The 5-cent deposit is initiated by the beverage distributor and is collected by the department of revenue at the start of the cycle. The distributor recovers his deposit when he sells the product to a retailer; the retailer recovers his deposit when he sells the product to a customer; the customer recovers his deposit when he takes the empty container to a certified redemption center; the redemption center owner recovers his deposit when he sells the cancelled container to a certified processor; and the certified processor recovers his deposit when he invoices the bottle bill program for reimbursement.

Certified redemption centers are the heart of the program. They are independent businesses (storefront, portable, mobile, reverse vending machine or satellite kiosks) that have been authorized by the program to accept qualifying containers from the public, determine the quantity, issue the refunds, sort the containers by material and/or color (not by brand or bottler), and sell the sorted (and in some cases compacted) containers to a certified processor. The certified processor (typically a scrap yard, materials recovery facility, curbside recycling provider or dedicated collection and recycling service) then bales, shreds or otherwise adds value to the sorted containers before selling them to manufacturers or other processors.

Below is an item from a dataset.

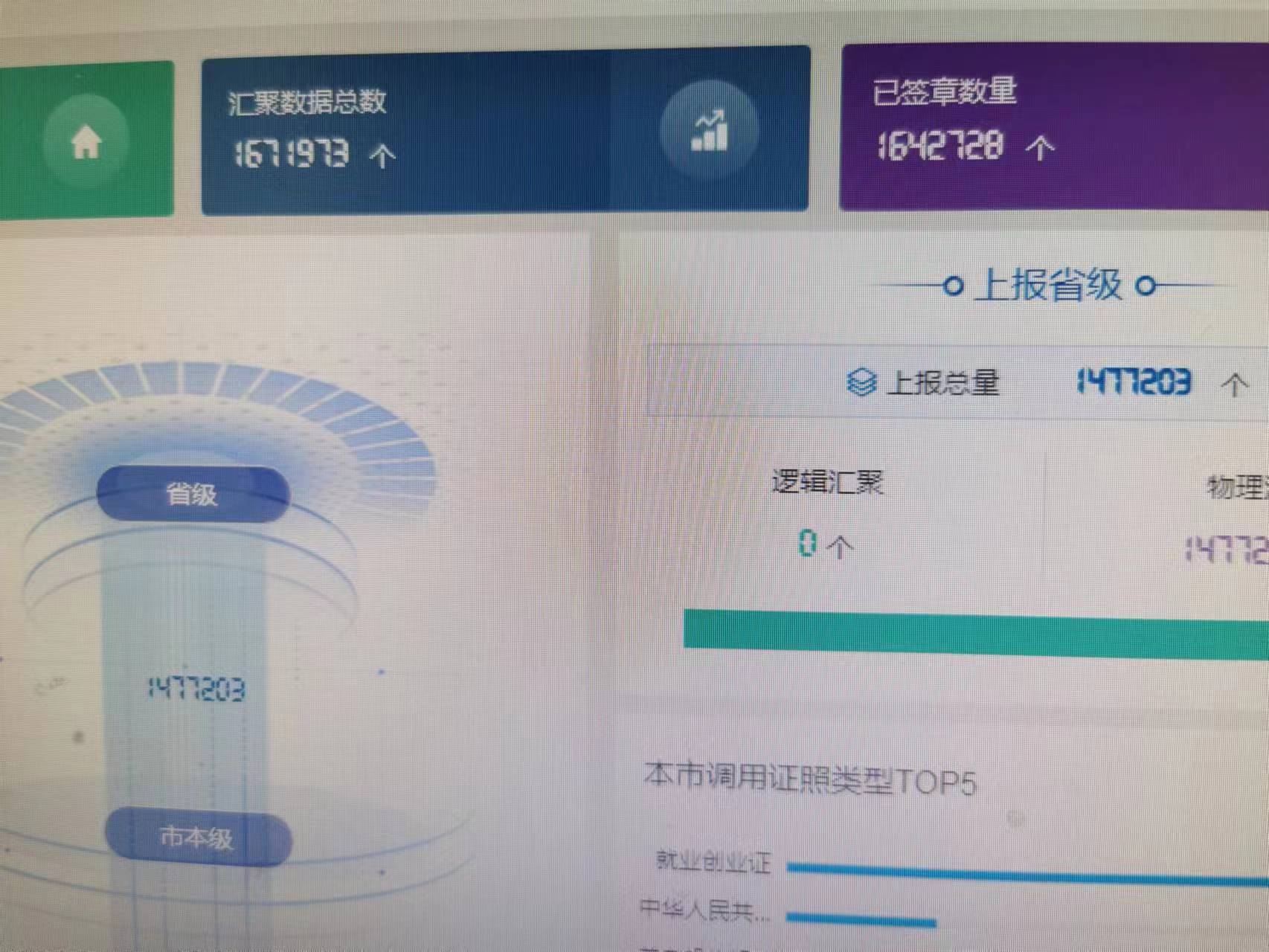This screenshot has width=1269, height=952.
Task: Click the 本市调用证照类型TOP5 title
Action: tap(809, 779)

In addition to paying market prices for the containers, the certified processor pays the redemption center the refund value of 5 cents plus an "overhead allowance" equal to 1 cent (maximum) per container. The processor then invoices the bottle bill program for the sum of these two amounts, as well as "administrative allowance" of one-tenth of a cent per container to defray his costs for associated paperwork and record-keeping.

Some redemption centers may be authorized as "depots," expanded facilities where the public may drop off non-deposit glass (such as wine bottles and food jars) as well as other recyclables, for instance, electronics.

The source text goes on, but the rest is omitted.